Clearly, more research will be necessary to investigate whether the predictability of touch might affect processing of afferent input. Indeed, such an interpretation might predict that removing the predictability of self-touch (for example if the person’s limbs are passively brought into contact with one another), this might reduce the analgesic effect of self-touch. Conversely, this interpretation would predict that increasing the predictability of external touch might alleviate pain. Whether this occurs is currently an open empirical question, but if uncertainty and predictability of touch do underlie this aspect of the pain experience, this would have clinical implications for the interaction with patients who are in pain, where it would therefore be good practice that the doctor talks the patient through a procedure with the aim of reducing uncertainty about when and where the patient will be touched.

In sum, in this study, we followed up on previous reports of additional analgesia resulting from self-touch by investigating SEPs evoked by painful stimuli. We show that the midlatency P100, which has previously been implicated in the conscious perception of a sensory stimulus, is enhanced when the painful stimulus is administered whilst the person is touching one’s own body, as compared to when he or she is touching nothing, an inanimate object, or another person’s hand.
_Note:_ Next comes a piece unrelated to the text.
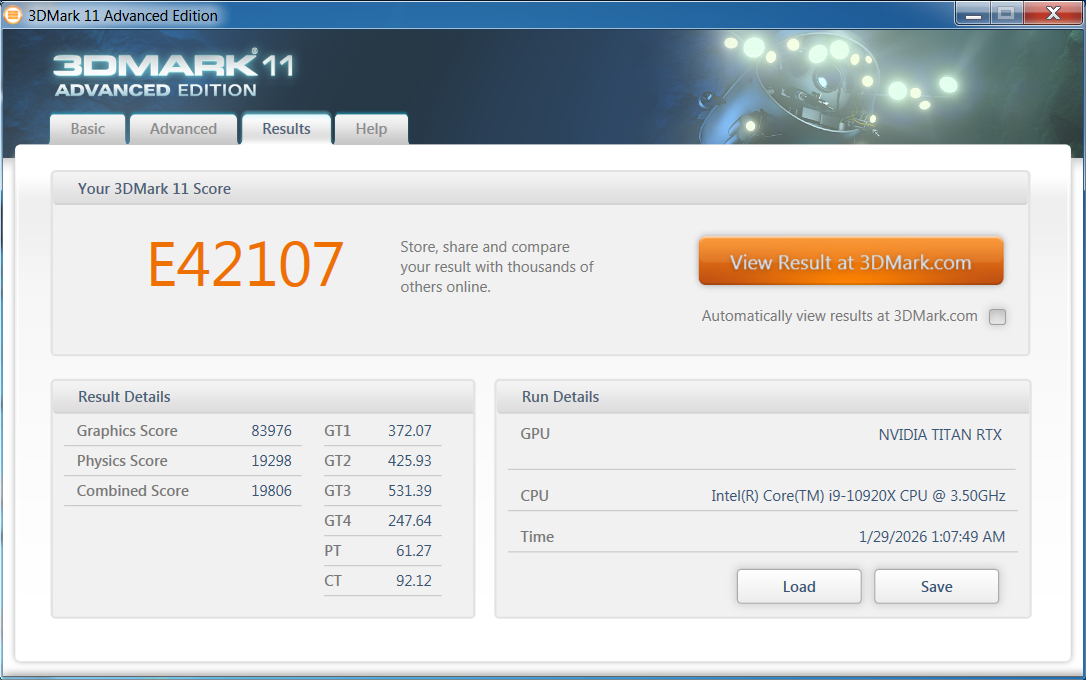Image resolution: width=1086 pixels, height=680 pixels.
Task: Enable automatically view results at 3DMark.com checkbox
Action: pyautogui.click(x=997, y=317)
A follow-up experiment showed that the effects of self-touch on SEPs disappear when contact between body parts is asymmetric, suggesting that the underlying mechanisms operate at a level where receptive fields are large enough to encompass both of the hands. Based on the scalp distribution of the P100 difference wave, its timing, and its position in the somatosensory processing hierarchy as the earliest processing area with bilateral response characteristics, we suggest that secondary somatosensory cortex might underlie this effect.